Die Stadt und ihre Quellen
Wasser galt als Gottesgabe und daher war es die Pflicht jeder Obrigkeit, dieses lebensnotwendige Elixier durch entsprechende Ordnungen zu schützen. Die Versorgung mit Trinkwasser war von Beginn an die Achillesferse der Stadt Augsburg.
Der auf einer Hochterrasse liegende Siedlungskern barg für die Versorgung der Stadt mit Trinkwasser einen enormen Nachteil: Das in 10–14 m Tiefe liegende Grundwasser konnte kaum durch die Anlage von Schöpfbrunnen gewonnen werden, natürliche Quellen waren spärlich vorhanden. Beim Aufbau eines zentralen Wasserversorgungssystems, das seit dem Beginn 15. Jahrhundert nachweisbar ist, machte man sich daher zunächst die Grundwasserquellen in den Lechauen zunutze, die man mit Hilfe von Wasserrädern in Türme pumpte und über das entstandene Gefälle mittels unterirdischer Leitungen in die städtischen Laufbrunnen („Röhrkästen“) verteilte. (c) Die Anlage von Wassertürmen ging dabei mit dem Ausbau der Stadtmauern und des mittelalterlichen Verteidigungssystems einher.
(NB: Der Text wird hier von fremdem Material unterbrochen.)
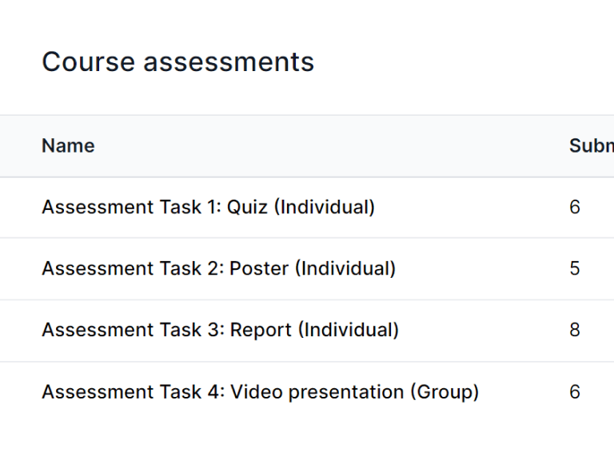Click the word 'Quiz' in Task 1
The height and width of the screenshot is (460, 614).
tap(247, 208)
Besonders das Bevölkerungswachstum des 16. Jahrhunderts machte eine Erweiterung der Trinkwasser- versorgung nötig. Allerdings stiegen mit zunehmender Entfernung der Quellen (Brunnenbach in der Meringerau) auch die Kosten für die Zusammenführung und Herleitung des Trinkwassers sowie für die Wartung der Leitungen. Außerdem lag der Ursprung der Wasserquellen außerhalb des städtischen Territoriums auf bischöflichem bzw. herzoglich bayerischem Territorium. Zahlreiche Verträge regelten daher seit dem Mittelalter die Versorgung Augsburgs mit Trink- und Brauchwasser. 1602 brachte der Erwerb der sogenanten „Bischofsau“ (Siebentischwald) im Grundbesitztausch mit der geistlichen Herrschaft den Zugewinn eines wichtigen Wasserreservoirs. Doch faktisch entschied meist das Verhältnis zu Bayern über die Möglichkeiten und Grenzen des Zugriffs. Die Reichsstadt machte sich dadurch vor allem in Konflikt- und Kriegszeiten extrem abhängig und verletzbar.
Dies bekam Augsburg u. a. im sogenannten „Pfandschillingsvertrag“ zu spüren, der am 2. Januar 1721 in München unterzeichnet wurde. Darin überließ Kurfürst Max Emanuel (1662–1726) die Meringerau mit ihren Wasserquellen gegen ein Darlehen von 100.000 Gulden für einen Zeitraum von 40 Jahren der Reichsstadt als Pfand. In der Hoffnung, auch nach Ende der Vertragsdauer über die Zuleitungen des Brunnenwassers verfügen zu können, betrieb die Stadt während dieser Phase einen extensiven Ausbau der dortigen Quellen und Wasserhäuser, was von Bayern als Raubbau gewertet wurde. Als der Herzog nach Ablauf der Pfandzeit das Darlehen als Entschädigung dafür zurückbehielt und stattdessen zur Demonstration seiner Macht auch noch das Lechwasser am Hochablass entzog, waren langjährige Auseinandersetzungen die Folge. Erst 1763 einigte man sich vertraglich: Augsburg verzichtete nicht nur auf jene 100.000 Gulden, sondern bezahlte auch noch 6.000 Gulden bar an die Bayern, konnte dafür aber die Quellen der Meringerau weiterhin nutzen und die entsprechenden Bauten und Leitungen warten und pflegen. Das Ende der reichsstädtischen Selbstständigkeit und die Eingliederung in das Königreich Bayern (1806) machten der Abhängigkeit Augsburgs von unsicheren Wassernutzungsrechten ein Ende.